■ Aim of the task ■
Retype all of the lines below exactly as they appear.

■ Data for this task ■
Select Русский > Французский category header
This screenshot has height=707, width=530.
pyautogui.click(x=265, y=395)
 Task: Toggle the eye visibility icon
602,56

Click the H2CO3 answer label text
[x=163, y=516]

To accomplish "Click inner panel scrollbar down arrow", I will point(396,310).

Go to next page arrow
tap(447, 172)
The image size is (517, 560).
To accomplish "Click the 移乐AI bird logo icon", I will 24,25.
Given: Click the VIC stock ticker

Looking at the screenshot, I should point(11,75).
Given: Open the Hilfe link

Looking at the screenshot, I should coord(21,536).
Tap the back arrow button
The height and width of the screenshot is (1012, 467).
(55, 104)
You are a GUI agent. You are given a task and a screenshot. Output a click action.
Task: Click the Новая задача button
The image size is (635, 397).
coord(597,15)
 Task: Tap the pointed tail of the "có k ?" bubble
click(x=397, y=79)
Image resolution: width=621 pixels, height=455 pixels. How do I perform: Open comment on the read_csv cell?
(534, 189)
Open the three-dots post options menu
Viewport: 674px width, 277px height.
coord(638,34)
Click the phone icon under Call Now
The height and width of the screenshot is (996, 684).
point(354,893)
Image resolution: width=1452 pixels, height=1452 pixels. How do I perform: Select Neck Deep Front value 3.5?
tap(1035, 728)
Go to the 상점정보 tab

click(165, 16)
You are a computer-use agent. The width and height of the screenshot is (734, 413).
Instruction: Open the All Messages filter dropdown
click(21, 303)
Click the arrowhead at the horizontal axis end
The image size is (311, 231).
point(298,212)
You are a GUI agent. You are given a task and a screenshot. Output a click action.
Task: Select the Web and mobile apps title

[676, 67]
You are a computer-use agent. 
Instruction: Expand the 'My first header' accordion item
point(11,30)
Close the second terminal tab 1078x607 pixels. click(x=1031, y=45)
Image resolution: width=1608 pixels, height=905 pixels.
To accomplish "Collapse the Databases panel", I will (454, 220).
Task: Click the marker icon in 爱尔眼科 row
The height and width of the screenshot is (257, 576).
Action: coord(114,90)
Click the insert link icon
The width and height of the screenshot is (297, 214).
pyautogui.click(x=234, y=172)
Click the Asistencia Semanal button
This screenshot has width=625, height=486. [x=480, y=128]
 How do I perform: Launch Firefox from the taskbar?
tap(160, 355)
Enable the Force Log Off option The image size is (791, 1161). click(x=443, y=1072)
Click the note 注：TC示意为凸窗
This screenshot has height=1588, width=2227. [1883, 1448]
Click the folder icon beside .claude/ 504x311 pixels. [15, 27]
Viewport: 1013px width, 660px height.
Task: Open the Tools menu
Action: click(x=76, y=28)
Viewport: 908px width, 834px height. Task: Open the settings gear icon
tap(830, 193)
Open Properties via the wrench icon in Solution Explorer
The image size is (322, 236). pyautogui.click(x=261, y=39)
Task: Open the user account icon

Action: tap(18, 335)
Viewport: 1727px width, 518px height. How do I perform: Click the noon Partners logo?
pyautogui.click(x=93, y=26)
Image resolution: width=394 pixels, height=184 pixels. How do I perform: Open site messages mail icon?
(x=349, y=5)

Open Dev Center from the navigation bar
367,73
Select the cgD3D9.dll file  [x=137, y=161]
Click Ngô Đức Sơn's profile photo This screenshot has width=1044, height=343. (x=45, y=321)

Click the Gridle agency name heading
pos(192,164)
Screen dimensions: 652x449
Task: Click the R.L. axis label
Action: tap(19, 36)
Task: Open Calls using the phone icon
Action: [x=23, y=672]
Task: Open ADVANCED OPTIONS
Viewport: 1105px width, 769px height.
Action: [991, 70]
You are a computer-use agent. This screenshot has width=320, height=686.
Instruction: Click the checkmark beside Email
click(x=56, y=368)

■ Exercise response ■
Select Русский > Французский category header
This screenshot has height=707, width=530.
pyautogui.click(x=265, y=395)
 Task: Toggle the eye visibility icon
602,56

Click the H2CO3 answer label text
[x=163, y=516]

To accomplish "Click inner panel scrollbar down arrow", I will point(396,310).

Go to next page arrow
tap(447, 172)
The image size is (517, 560).
To accomplish "Click the 移乐AI bird logo icon", I will 24,25.
Given: Click the VIC stock ticker

Looking at the screenshot, I should point(11,75).
Given: Open the Hilfe link

Looking at the screenshot, I should coord(21,536).
Tap the back arrow button
The height and width of the screenshot is (1012, 467).
(55, 104)
You are a GUI agent. You are given a task and a screenshot. Output a click action.
Task: Click the Новая задача button
The image size is (635, 397).
coord(597,15)
 Task: Tap the pointed tail of the "có k ?" bubble
click(x=397, y=79)
Image resolution: width=621 pixels, height=455 pixels. How do I perform: Open comment on the read_csv cell?
(534, 189)
Open the three-dots post options menu
Viewport: 674px width, 277px height.
coord(638,34)
Click the phone icon under Call Now
The height and width of the screenshot is (996, 684).
point(354,893)
Image resolution: width=1452 pixels, height=1452 pixels. How do I perform: Select Neck Deep Front value 3.5?
tap(1035, 728)
Go to the 상점정보 tab

click(165, 16)
You are a computer-use agent. The width and height of the screenshot is (734, 413).
Instruction: Open the All Messages filter dropdown
click(21, 303)
Click the arrowhead at the horizontal axis end
The image size is (311, 231).
point(298,212)
You are a GUI agent. You are given a task and a screenshot. Output a click action.
Task: Select the Web and mobile apps title

[676, 67]
You are a computer-use agent. 
Instruction: Expand the 'My first header' accordion item
point(11,30)
Close the second terminal tab 1078x607 pixels. click(x=1031, y=45)
Image resolution: width=1608 pixels, height=905 pixels.
To accomplish "Collapse the Databases panel", I will (454, 220).
Task: Click the marker icon in 爱尔眼科 row
The height and width of the screenshot is (257, 576).
Action: coord(114,90)
Click the insert link icon
The width and height of the screenshot is (297, 214).
pyautogui.click(x=234, y=172)
Click the Asistencia Semanal button
This screenshot has width=625, height=486. [x=480, y=128]
 How do I perform: Launch Firefox from the taskbar?
tap(160, 355)
Enable the Force Log Off option The image size is (791, 1161). click(x=443, y=1072)
Click the note 注：TC示意为凸窗
This screenshot has height=1588, width=2227. [1883, 1448]
Click the folder icon beside .claude/ 504x311 pixels. [15, 27]
Viewport: 1013px width, 660px height.
Task: Open the Tools menu
Action: click(x=76, y=28)
Viewport: 908px width, 834px height. Task: Open the settings gear icon
tap(830, 193)
Open Properties via the wrench icon in Solution Explorer
The image size is (322, 236). pyautogui.click(x=261, y=39)
Task: Open the user account icon

Action: tap(18, 335)
Viewport: 1727px width, 518px height. How do I perform: Click the noon Partners logo?
pyautogui.click(x=93, y=26)
Image resolution: width=394 pixels, height=184 pixels. How do I perform: Open site messages mail icon?
(x=349, y=5)

Open Dev Center from the navigation bar
367,73
Select the cgD3D9.dll file  [x=137, y=161]
Click Ngô Đức Sơn's profile photo This screenshot has width=1044, height=343. (x=45, y=321)

Click the Gridle agency name heading
pos(192,164)
Screen dimensions: 652x449
Task: Click the R.L. axis label
Action: tap(19, 36)
Task: Open Calls using the phone icon
Action: [x=23, y=672]
Task: Open ADVANCED OPTIONS
Viewport: 1105px width, 769px height.
Action: [991, 70]
You are a computer-use agent. This screenshot has width=320, height=686.
Instruction: Click the checkmark beside Email
click(x=56, y=368)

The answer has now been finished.